=== Estratto ===
################

Le deluse speranze di libertà sotto Autorità Palestinese

Come arabo musulmano mi sento più libero scrivendo sul Jerusalem Post che su un giornale palestinese.

Da un articolo di Khaled Abu Toameh

image_1065Quando Yasser Arafat e l’Olp arrivarono a Gaza nel 1994 (grazie agli accordi di israelo-palestinesi), c’era grande speranza che i palestinesi potessero godere della libertà di stampa. Invece una delle prime cose che l’Olp fece fu di ordinare immediate azioni repressive contro i mass-media palestinesi. Vennero presi di mira molti giornalisti locali, compresi quelli che lavoravano per testate internazionali e quelli che avevano agenzie di stampa indipendenti. Alcuni vennero arrestati e picchiati, la loro attrezzatura venne confiscata, i loro uffici dati alle fiamme. Cosa ancora più triste è che la stampa esterna non ritenne di doverne dare notizia.

################

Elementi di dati

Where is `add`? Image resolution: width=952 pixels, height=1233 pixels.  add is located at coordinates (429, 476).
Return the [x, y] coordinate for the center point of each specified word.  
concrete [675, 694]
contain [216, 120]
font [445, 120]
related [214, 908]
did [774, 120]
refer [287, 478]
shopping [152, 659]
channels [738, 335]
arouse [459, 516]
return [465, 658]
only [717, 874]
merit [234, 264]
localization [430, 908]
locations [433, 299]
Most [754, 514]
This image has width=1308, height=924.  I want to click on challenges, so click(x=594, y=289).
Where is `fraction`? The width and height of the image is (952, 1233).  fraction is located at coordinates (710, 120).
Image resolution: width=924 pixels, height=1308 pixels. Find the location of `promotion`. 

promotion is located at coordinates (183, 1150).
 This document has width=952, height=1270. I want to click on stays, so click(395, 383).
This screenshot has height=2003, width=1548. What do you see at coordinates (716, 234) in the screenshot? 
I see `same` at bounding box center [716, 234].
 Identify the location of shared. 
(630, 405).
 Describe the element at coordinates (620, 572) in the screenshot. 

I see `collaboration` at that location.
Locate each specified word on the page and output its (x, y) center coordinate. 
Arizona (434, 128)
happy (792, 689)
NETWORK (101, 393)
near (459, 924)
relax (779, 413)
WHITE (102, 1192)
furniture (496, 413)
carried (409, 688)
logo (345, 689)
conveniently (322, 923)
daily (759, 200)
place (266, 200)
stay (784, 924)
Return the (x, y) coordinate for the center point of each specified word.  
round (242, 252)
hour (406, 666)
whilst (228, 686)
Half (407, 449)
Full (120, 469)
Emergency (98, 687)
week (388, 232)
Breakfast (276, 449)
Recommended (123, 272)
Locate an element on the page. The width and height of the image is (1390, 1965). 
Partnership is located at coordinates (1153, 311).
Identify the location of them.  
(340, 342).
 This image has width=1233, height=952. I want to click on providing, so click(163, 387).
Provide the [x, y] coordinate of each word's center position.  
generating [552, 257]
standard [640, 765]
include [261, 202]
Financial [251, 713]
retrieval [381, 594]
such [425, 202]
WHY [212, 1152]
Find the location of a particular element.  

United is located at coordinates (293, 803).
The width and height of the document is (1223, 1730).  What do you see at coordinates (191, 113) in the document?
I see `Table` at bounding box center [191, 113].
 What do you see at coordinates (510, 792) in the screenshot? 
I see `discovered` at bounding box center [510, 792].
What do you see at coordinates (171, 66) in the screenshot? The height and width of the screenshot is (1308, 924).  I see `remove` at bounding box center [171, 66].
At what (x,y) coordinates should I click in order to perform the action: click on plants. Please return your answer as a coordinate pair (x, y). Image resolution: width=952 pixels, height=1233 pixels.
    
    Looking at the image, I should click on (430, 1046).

################

=== Compiti ===
- A) Trascrivi dall'articolo sulla stampa palestinese il passo che va da "Le deluse speranze" a "doverne dare notizia.".
- B) Continua l'articolo sulla stampa palestinese a partire dalla sua ultima frase.

=== Risposte ===
- A)
Le deluse speranze di libertà sotto Autorità Palestinese

Come arabo musulmano mi sento più libero scrivendo sul Jerusalem Post che su un giornale palestinese.

Da un articolo di Khaled Abu Toameh

image_1065Quando Yasser Arafat e l’Olp arrivarono a Gaza nel 1994 (grazie agli accordi di israelo-palestinesi), c’era grande speranza che i palestinesi potessero godere della libertà di stampa. Invece una delle prime cose che l’Olp fece fu di ordinare immediate azioni repressive contro i mass-media palestinesi. Vennero presi di mira molti giornalisti locali, compresi quelli che lavoravano per testate internazionali e quelli che avevano agenzie di stampa indipendenti. Alcuni vennero arrestati e picchiati, la loro attrezzatura venne confiscata, i loro uffici dati alle fiamme. Cosa ancora più triste è che la stampa esterna non ritenne di doverne dare notizia.

- B)
Perché vi fu quella repressione? Perché coloro che erano arrivati con Arafat da Tunisi avevano una mentalità diversa. Non avevano vissuto qui. Molti di loro non avevano mai nemmeno parlato con un ebreo israeliano in tutta la loro vita. Così arrivarono con quella che si porrebbe definire una “mentalità da regime arabo”, la stessa dei dittatori arabi. Volevano essere sicuri che i mass-media palestinesi fossero al 100% sotto il loro controllo. E si garantirono quel controllo nominando direttori, chiudendo quotidiani, finanziando quelli concorrenti. L’Autorità Palestinese, ad esempio, ordinò la soppressione del quotidiano filo-giordano An-Nahar e lo fece chiudere. Un altro quotidiano edito dalla famiglia Khatib, uscito su licenza israeliana dal 1967 al 1994, ebbe gli uffici incendiati e l’editore dovette fuggire a Londra.
Tre anni fa ho iniziato a scrivere per il Jerusalem Post. L’ironia è che, come arabo musulmano, mi sento più libero scrivendo su questo giornale ebraico che non per un giornale arabo. Non avrei nulla in contrario a scrivere su un giornale arabo se solo mi garantisse lo stesso grado di libertà, senza censure. I miei direttori al Jerusalem Post non interferiscono mai in quello che scrivo.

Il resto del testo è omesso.